Итак, что же она сделала? Разберемся. Прежде всего — разберемся. И Карл бросился в детскую, фрейлейн там нет, где же фрейлейн? Она прибежала из кухни; вся дрожа, стояла она перед хозяином.
— Фрау Юлия давно ушла?
Последовал ответ.
— С детьми?
— Конечно. Барыня собиралась поехать с детьми к вам на фабрику.
— Дети взяли с собой какие-нибудь вещи?
Фрейлейн, прижав руки к груди, — у нее смутно мелькнула догадка, — пробормотала:
— Только несколько игрушек. Каждый самые любимые.
— Просто в руки?
— Нет, каждый в свой чемоданчик.
Боже мой, что же случилось?
— Идемте в детскую. Завтра школа есть? Где их ранцы?
Фрейлейн бросилась вперед, распахнула перед Карлом дверь в детскую.
— Вот они. Этот — Юлии, а этот — Карла.
Что случилось, бога ради? С ними что-нибудь произошло? Я ничего не сделала. Я ничего не знаю.
Он переспросил:
— Завтра школа есть?
Она забормотала:
— Конечно.

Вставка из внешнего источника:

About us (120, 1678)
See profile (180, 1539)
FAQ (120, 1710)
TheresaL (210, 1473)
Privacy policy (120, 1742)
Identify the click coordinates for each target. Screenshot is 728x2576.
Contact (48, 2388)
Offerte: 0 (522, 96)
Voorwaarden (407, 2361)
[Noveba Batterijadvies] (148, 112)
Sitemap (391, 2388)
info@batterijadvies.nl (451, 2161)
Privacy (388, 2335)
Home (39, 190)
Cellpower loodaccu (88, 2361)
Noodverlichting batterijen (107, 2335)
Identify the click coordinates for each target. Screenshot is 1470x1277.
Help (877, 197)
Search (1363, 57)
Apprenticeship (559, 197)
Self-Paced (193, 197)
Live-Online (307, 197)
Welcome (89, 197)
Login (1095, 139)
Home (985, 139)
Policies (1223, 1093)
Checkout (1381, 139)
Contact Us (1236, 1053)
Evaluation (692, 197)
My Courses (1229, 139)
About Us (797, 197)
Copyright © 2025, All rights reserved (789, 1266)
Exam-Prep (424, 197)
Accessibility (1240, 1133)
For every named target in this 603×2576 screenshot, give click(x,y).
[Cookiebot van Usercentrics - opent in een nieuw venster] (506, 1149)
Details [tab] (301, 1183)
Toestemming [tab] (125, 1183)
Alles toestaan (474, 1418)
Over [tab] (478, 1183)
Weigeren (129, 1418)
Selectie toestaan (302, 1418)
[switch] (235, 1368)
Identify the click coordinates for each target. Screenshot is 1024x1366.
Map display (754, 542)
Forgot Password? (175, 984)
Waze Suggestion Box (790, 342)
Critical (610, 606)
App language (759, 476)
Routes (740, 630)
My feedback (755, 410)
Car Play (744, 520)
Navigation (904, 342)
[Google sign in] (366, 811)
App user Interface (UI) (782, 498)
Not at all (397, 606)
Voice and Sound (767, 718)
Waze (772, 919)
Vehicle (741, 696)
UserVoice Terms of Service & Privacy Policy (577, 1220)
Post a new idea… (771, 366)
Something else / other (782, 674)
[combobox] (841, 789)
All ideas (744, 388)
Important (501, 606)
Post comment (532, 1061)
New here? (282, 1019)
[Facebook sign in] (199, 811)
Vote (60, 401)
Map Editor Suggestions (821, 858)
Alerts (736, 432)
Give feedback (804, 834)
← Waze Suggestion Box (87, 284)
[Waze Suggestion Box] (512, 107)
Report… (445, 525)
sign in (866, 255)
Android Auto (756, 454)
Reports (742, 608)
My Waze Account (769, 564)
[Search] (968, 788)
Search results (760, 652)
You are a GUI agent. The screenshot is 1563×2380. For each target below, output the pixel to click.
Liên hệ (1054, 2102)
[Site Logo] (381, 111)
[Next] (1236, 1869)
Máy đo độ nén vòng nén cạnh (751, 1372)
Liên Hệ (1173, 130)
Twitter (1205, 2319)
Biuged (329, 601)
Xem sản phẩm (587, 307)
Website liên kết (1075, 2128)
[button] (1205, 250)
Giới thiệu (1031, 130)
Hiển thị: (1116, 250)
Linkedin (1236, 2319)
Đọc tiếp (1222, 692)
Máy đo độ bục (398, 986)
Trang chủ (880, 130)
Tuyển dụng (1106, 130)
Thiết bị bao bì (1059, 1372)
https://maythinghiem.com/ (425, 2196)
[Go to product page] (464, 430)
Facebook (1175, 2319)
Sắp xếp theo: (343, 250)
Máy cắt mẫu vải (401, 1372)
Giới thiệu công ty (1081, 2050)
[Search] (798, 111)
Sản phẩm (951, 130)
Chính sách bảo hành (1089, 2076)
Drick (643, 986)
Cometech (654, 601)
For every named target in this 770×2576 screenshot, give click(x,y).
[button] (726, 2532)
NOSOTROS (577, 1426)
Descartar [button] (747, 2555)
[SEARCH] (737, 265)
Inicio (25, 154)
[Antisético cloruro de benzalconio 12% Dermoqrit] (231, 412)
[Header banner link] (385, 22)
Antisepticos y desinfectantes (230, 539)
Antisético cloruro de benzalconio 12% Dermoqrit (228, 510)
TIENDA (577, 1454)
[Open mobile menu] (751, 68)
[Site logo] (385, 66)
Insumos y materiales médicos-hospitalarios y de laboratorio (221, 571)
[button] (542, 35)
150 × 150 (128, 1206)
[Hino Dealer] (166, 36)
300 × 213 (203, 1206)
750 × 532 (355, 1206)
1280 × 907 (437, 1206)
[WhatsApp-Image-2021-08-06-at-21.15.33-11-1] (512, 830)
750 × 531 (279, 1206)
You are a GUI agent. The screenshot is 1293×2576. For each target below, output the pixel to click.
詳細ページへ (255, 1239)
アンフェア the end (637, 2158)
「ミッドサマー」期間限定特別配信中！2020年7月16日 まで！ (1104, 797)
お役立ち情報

Завтра среда.
Он стоял, оглядывая комнату, вынул часы. Надо подождать еще немного. Может быть, это и не так.
Звонок. Фрейлейн с засветившимся липом бросилась в переднюю, там она столкнулась с горничной, которая уже отперла дверь. В руках у девушки было письмо, спешное письмо, адресованное господину директору. Фрейлейн и горничная молча поглядели друг на дружку — на конверте был почерк барыни. Горничная, покачивая головой, подняла руку с письмом и протянула его фрейлейн, но та письма не взяла, обеими руками она зажимала рот. В освещенном коридоре стоял около детской и ждал хозяин. Горничная дала ему письмо, он уже издали видел его у нее в руке, — сейчас грянет удар, он лихорадочно вскрывает конверт.
«Дорогой Карл, я забрала детей и уезжаю с ними. Они счастливы. И я тоже. Я думаю, что ты сможешь жить без них и без меня. Адрес мой я оставляю адвокату отца. Юлия.
Р. S. Денег я от тебя никаких не жду, что касается детей, то этот вопрос мы урегулируем позже».
Господин директор, большой, широкоплечий, стоит с письмом в руке в длинном коридоре, напротив детской, и читает, читает, точно перед ним большая рукопись. Но он вовсе не читает, — лишь рука его застыла в этом положении, глаза остановились на этом листке бумаги, давно уже эти строки ничего ему не говорят, давно уже при виде их в мозгу у него ничего не шевелится. У него желтое, вялое, переутомленное лицо. Вот рука с письмом опустилась, он поворачивается, и, словно деревянный, высоко подняв плечи, медленно идет по коридору, шаг за шагом приближаясь к столовой, дверь в которую раскрыта. Горничная и фрейлейн, стоя в другом конце коридора, видят, как он неестественно медленно двигается, держа конверт с письмом барыни в приподнятой руке, вот он ступил в залитую светом комнату, где они накрыли стол для всех, он проходит мимо высокого букета прямо к пустующему «уголку». Здесь уже приготовлен боковой столик, на котором стоит электрическая сушилка для хлеба; сюда они тоже поставили огромную вазу с прекрасными цветами, он стоит перед этими цветами. Почему он стоит? Потому что колени не сгибаются, ноги не ходят, больше никаких причин нет. Потом он все-таки тащится к своему музею; и эта дверь тоже раскрыта, но просторная комната погружена во мрак, свет из столовой падает сюда, на полу длинная тень железного рыцаря. Он останавливается на пороге, плечи у него высоко подняты; он стоит, стоит, а потом прислоняется к косяку двери.